START EXTRACT TO READ

Headphone maker Beats Electronics is purchasing music subscription service MOG, according to multiple sources familiar with the deal. But the deal hasn’t closed yet.

Beats’ majority owner is HTC, the Taiwanese cellphone maker, which put $300 million into the company last year.

MOG is one of several subscription music services that have cropped up in the last year, most of which offer some combination of free music and a paid version that works on mobile phones like iPhones and Android handsets. With the notable exception of Spotify, most of them have struggled to gain much traction.

MOG CEO David Hyman has told reporters that MOG has 500,000 active users, but he also told reporters last month that MOG was not trying to sell itself.

MOG’s most recent push to acquire users has been through Facebook and its “frictionless sharing” program, which is supposed to help digital services acquire users. Facebook-data tracker AppData says that MOG has 130,000 people using the service via Facebook at least once a month, though it’s possible that Hyman has several thousand other users that he’s acquired outside of the social network.

Business Insider reported MOG’s sales talks yesterday.

END EXTRACT TO READ
START RECORD LIST

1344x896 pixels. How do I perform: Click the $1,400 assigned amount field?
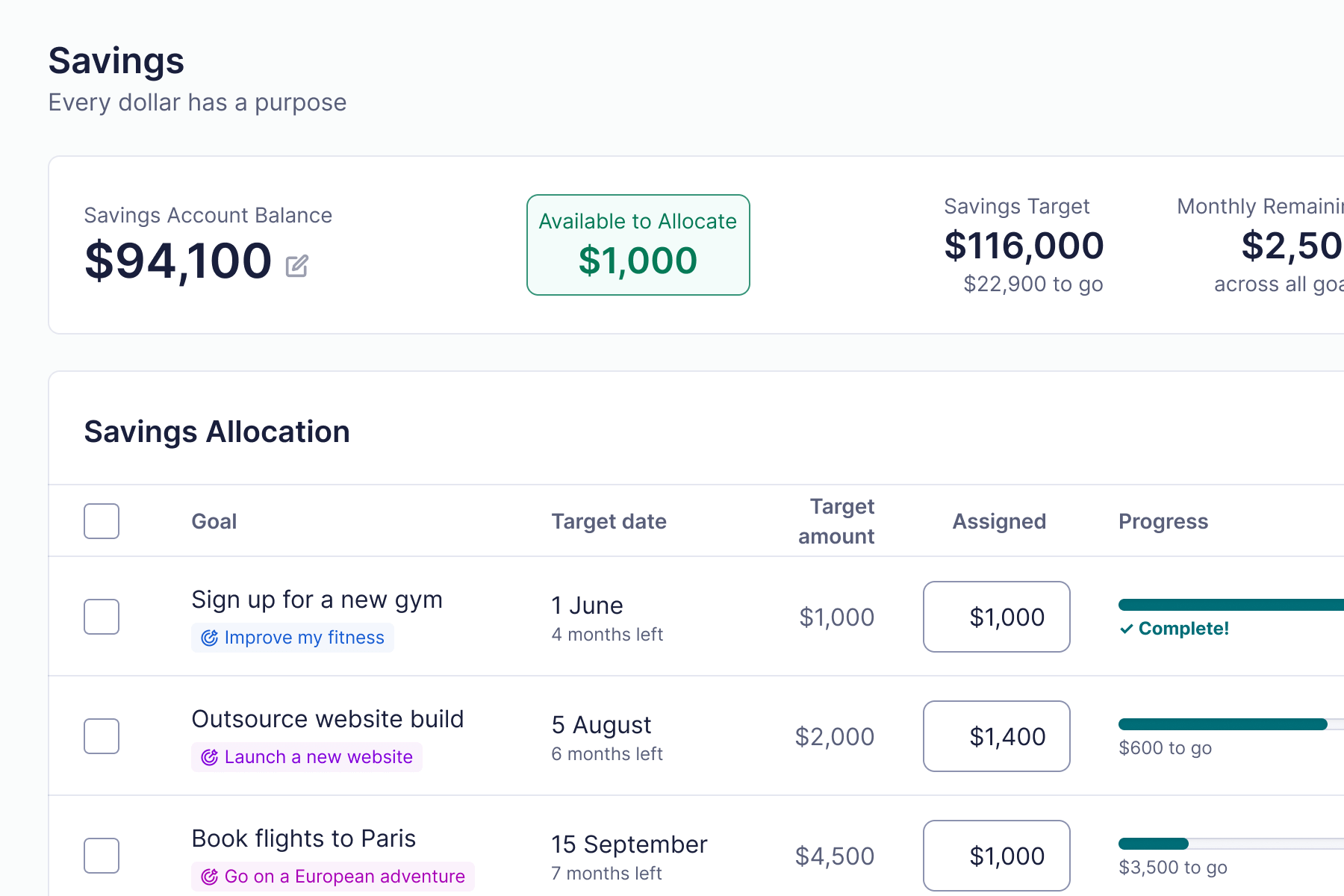coord(996,736)
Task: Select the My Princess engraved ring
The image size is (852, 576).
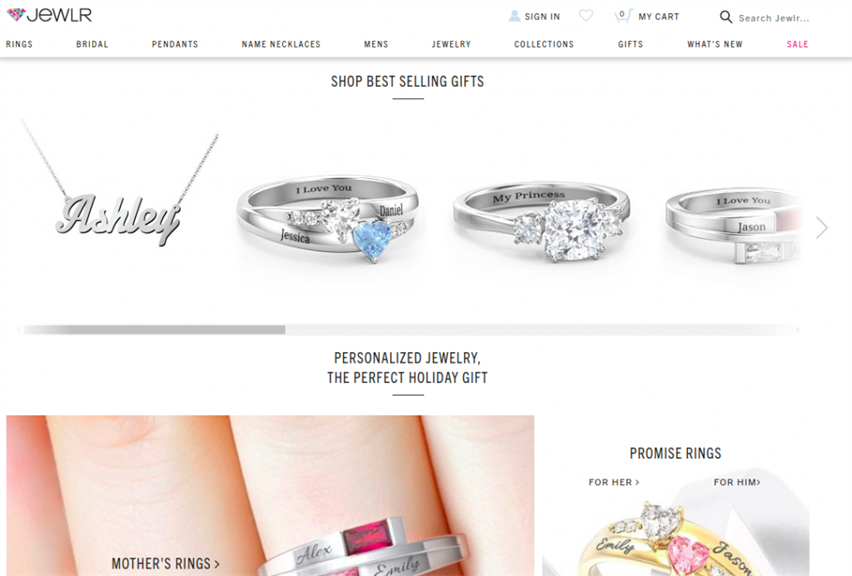Action: point(542,222)
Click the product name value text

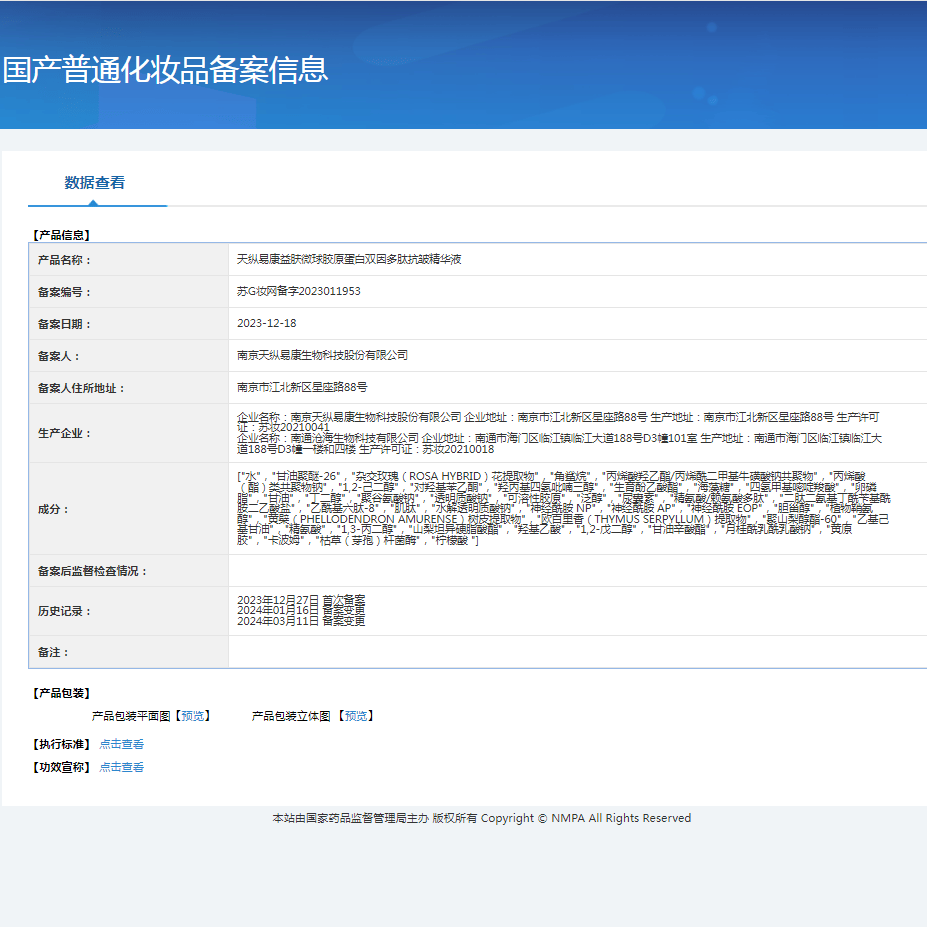[x=348, y=259]
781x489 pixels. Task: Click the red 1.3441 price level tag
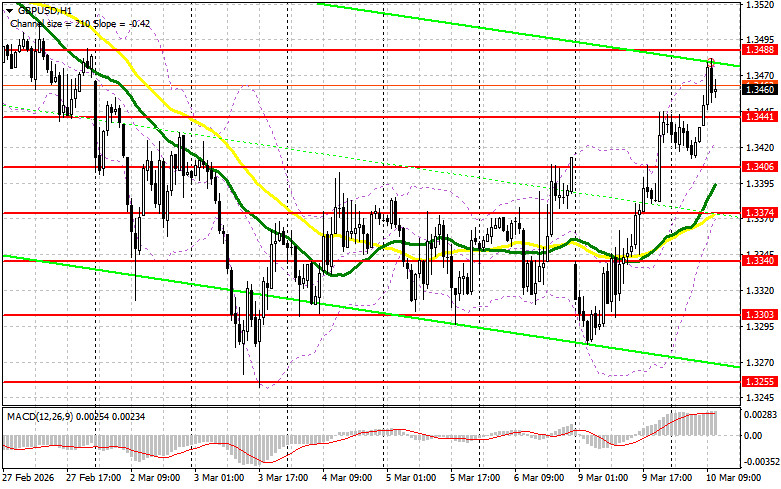757,117
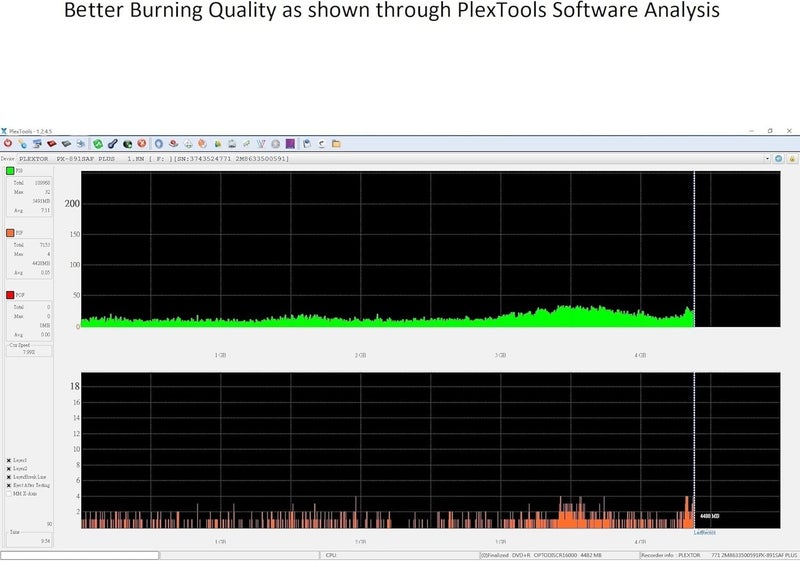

END RECORD LIST

* [YOUR INSTRUCTIONS]: Extend the news piece on Beats Electronics buying MOG, picking up after its last sentence.

* [THE OUTPUT]:
I don’t have a price on the transaction, and I’ll be very curious to see where it ended up. MOG raised a reported $25 million over the course of its corporate history, and $15 million in the last few years, as it bolted a music service onto an ad network, its original business. Last spring, it went looking for another $25 million to $30 million, and apparently ended up with this deal instead.

I’m assuming that Beats and HTC aren’t very interested in running a Web-based advertising network, so the real business they’re buying here is the music service. The subscriber base won’t be material, say people who have looked at the MOG deal recently — instead, Beats’ main interest will be in MOG’s deals with the major music labels, and the front end of the music service it has built.

If Beats wanted to hammer out those deals and build that service on its own, it could certainly do that (particularly since Jimmy Iovine, the powerful Universal Music Group executive/producer, is a Beats investor, along with Dr. Dre, whose name graces the product itself). But buying MOG will save it time. How much is that time worth?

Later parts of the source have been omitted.